START Dataset content
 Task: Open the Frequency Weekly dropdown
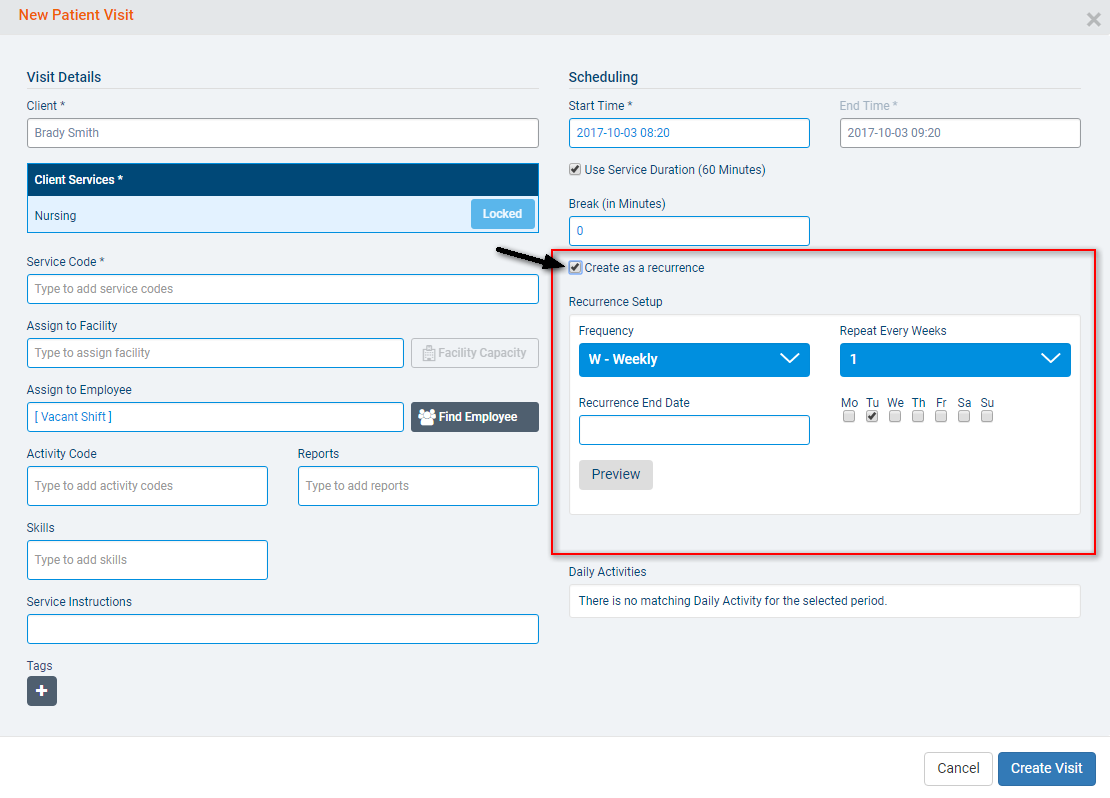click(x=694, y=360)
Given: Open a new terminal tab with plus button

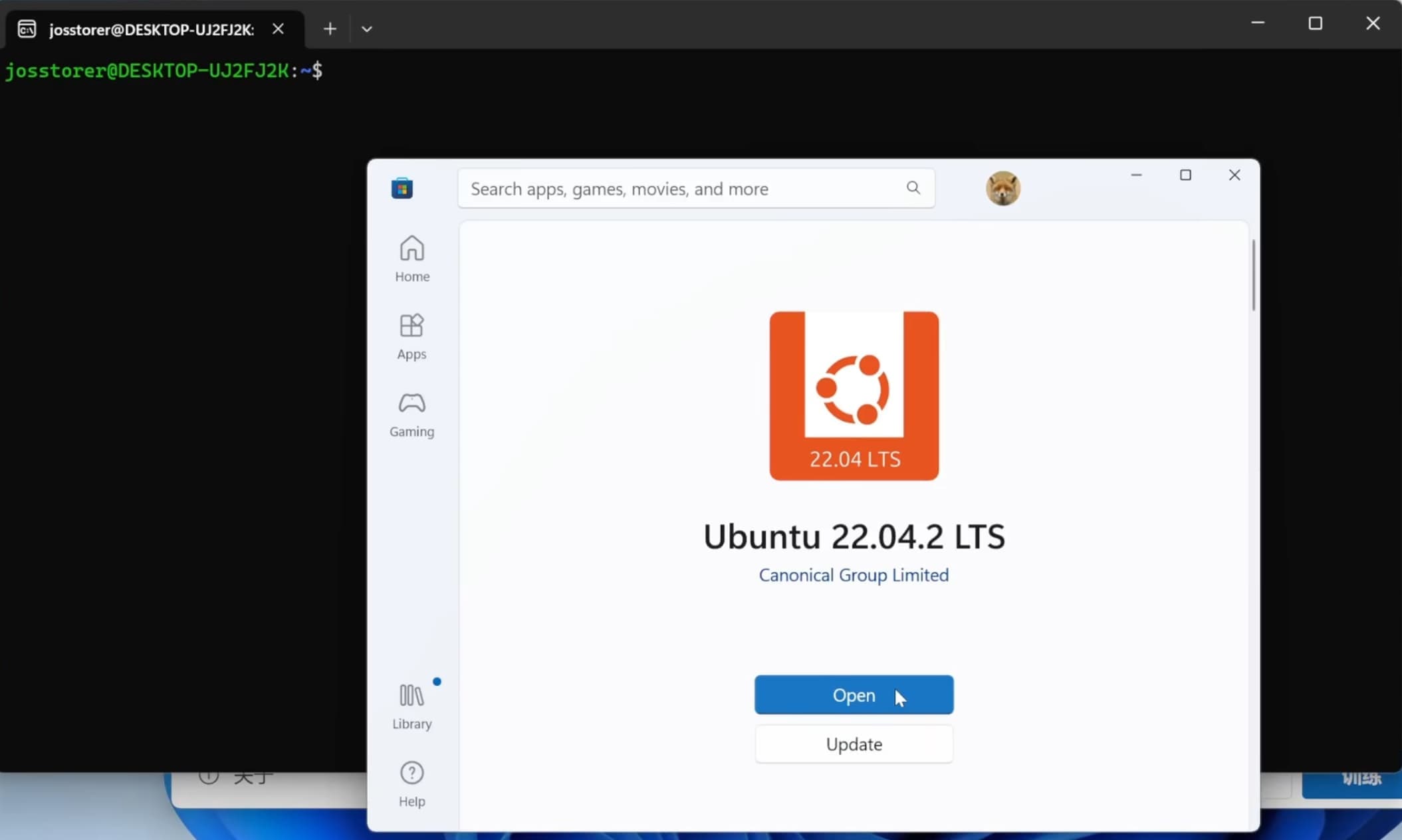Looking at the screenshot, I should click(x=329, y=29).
END Dataset content
START Dataset content
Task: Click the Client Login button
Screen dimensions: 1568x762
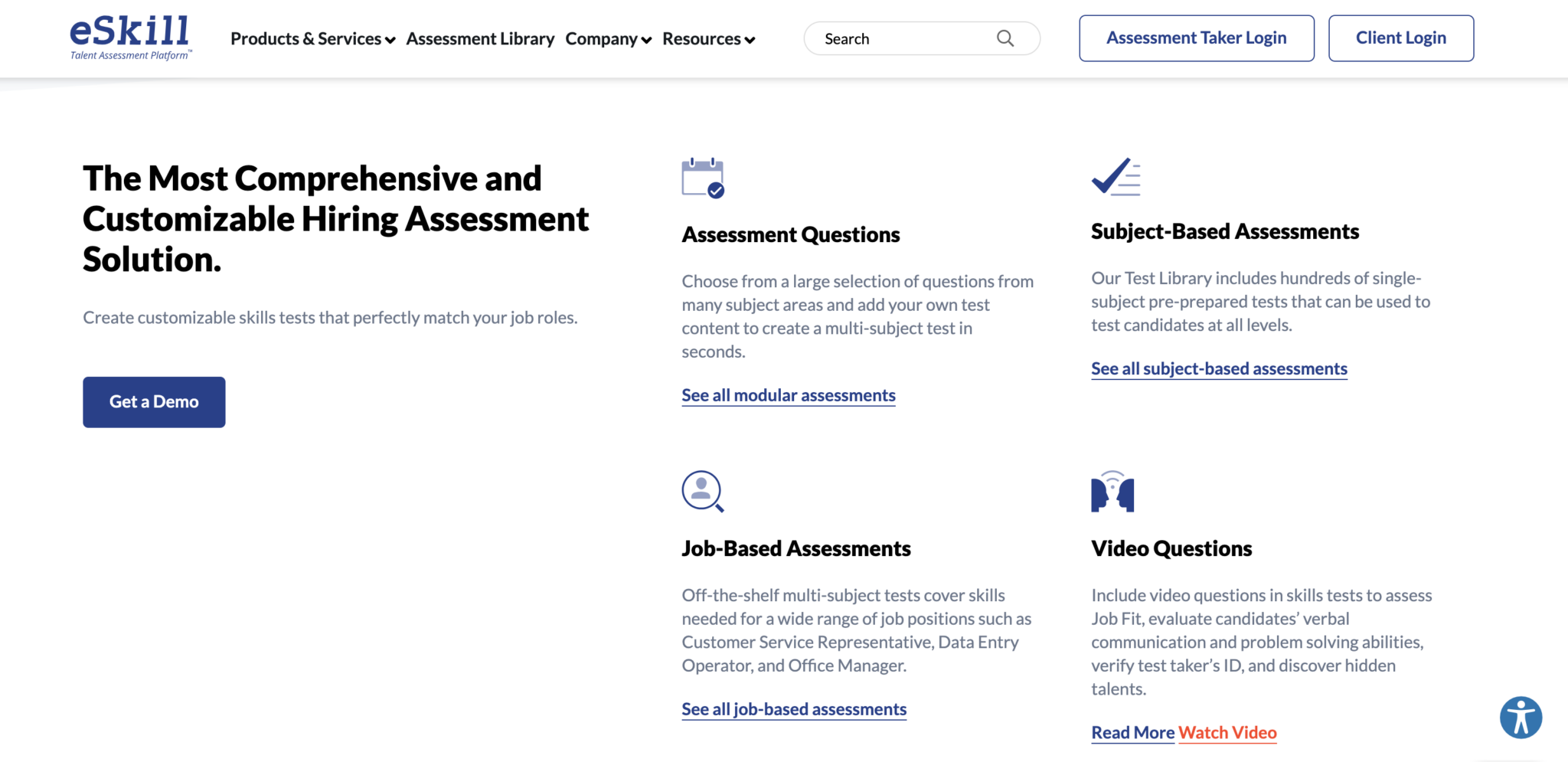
END Dataset content
> [Written request] Please write out the lines starting at the line that contains "Task: Open the Frequency Weekly dropdown" and ending at the line that contains "Looking at the" as a JSON list of strings, one string per line, with blank lines dropped. Leave the pictures out of the answer.

> [Task output]
[
  " Task: Open the Frequency Weekly dropdown",
  "click(x=694, y=360)",
  "Given: Open a new terminal tab with plus button",
  "Looking at the screenshot, I should click(x=329, y=29)."
]